Text block.
□ □ □ □ □ □ □
1) The data includes 3 attributes with NULL values in some rows. 
For each such attribute, use an imputation method of your choice, either via sklearn.impute or your own implementation, to impute the NULLs in the dataframe. Different methods can be used for different attributes. Explain your choice of methods.
2) Rerun the queries from part 1 over the dataframe after imputation and compare the results.

In [8]:
# columns with missing values
data.isna().sum()[data.isna().sum()>0]

region_code        102
survey_coverage     74
reporting_pce      260
dtype: int64

In [9]:
data[[ 'region_code', 'country_name', 'country_code',
       'survey_acronym', 'reporting_year', 'reporting_level',
       'survey_coverage', 'survey_year', 'reporting_pce'
       ]].sort_values(by=['country_name', 'reporting_year']).head(100)

Unnamed: 0,region_code,country_name,country_code,survey_acronym,reporting_year,reporting_level,survey_coverage,survey_year,reporting_pce
4,ECA,Albania,ALB,EWS,1996,national,national,1996.0,1716.336806
5,ECA,Albania,ALB,LSMS,2002,national,national,2002.0,1685.203083
7,,Albania,ALB,LSMS,2005,national,national,2005.0,2079.203480
9,ECA,Albania,ALB,LSMS,2008,national,national,2008.0,2820.279521
10,ECA,Albania,ALB,LSMS,2012,national,national,2012.0,2990.396606
...,...,...,...,...,...,...,...,...,...
□ □ □ □ □ □ □
Data lines.
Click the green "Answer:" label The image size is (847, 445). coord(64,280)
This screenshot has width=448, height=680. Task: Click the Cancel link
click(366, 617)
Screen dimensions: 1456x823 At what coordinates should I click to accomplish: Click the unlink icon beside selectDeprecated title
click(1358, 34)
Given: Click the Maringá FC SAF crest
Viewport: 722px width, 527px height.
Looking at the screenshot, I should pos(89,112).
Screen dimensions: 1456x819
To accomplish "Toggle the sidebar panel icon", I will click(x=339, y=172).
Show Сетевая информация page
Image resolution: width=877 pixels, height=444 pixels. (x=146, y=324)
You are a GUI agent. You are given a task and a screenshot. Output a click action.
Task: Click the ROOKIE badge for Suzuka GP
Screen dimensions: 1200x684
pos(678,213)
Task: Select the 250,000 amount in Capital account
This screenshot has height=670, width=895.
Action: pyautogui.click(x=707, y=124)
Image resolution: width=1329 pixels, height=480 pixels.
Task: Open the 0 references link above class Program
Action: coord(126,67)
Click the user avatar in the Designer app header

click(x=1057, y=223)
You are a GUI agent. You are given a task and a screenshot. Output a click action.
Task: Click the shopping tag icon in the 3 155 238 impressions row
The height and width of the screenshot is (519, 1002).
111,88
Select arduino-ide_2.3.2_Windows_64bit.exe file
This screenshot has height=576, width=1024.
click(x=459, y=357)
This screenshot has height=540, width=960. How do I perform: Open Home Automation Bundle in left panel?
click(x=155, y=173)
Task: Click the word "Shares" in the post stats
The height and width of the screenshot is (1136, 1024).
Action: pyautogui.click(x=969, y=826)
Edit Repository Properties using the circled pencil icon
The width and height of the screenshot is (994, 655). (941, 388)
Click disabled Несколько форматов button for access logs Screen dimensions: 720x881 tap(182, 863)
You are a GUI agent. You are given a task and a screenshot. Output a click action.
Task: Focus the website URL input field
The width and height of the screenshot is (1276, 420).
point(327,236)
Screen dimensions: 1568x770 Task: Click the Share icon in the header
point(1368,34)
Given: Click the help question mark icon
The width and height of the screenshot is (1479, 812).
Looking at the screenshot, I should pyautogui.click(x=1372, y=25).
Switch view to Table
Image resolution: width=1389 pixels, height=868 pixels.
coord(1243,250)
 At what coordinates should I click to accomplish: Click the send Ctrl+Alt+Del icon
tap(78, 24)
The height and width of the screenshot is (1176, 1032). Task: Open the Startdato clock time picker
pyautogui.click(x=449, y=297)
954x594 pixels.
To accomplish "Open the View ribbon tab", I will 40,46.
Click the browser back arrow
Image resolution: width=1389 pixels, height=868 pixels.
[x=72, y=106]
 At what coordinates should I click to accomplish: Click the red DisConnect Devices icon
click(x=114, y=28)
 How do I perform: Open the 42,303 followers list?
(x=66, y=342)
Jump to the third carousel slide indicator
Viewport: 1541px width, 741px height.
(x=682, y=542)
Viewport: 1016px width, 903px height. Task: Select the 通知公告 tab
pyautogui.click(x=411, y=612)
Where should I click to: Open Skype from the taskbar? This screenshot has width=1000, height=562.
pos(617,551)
□ □ □ □ □ □ □
Task details.
Pick up the notebook excerpt on imputing missing values from where it stops.

Written reply.
102,,Austria,AUT,ECHP-LIS,2000,national,national,2000.0,21252.013580
104,,Austria,AUT,EU-SILC,2003,national,national,2003.0,21750.471780
107,,Austria,AUT,EU-SILC,2004,national,national,2004.0,22117.628680
110,OHI,Austria,AUT,EU-SILC,2005,national,national,2005.0,22461.382120


After exploring the data, we have decided on the following strategies to fill missing values:

- For the region_code column: Since each country has a similar region code, we will fill the missing values based on values from other rows for the same country.

- For the survey_coverage column: It appears that survey coverage is constant for a country. Therefore, we will apply the same strategy as for the region_code column.

- For the reporting_pce column, we will follow these steps:
    1. Sort the data by country and by year.
    2. If data is available for both the previous and the next year, we will calculate the mean of those closest values and fill the missing value with this result.
    3. If the missing value appears at the beginning or end of the list (the first or last year for a country), we will fill it with the value from the closest year
    4. We will drop the rows with missing value if there isn't any other data about pce for the country

In [10]:
# create df with country_name as index and two columns 'region_code' and 'survey_coverage'
data_tmp = data[['country_name', 'region_code', 'survey_coverage']].drop_duplicates().dropna()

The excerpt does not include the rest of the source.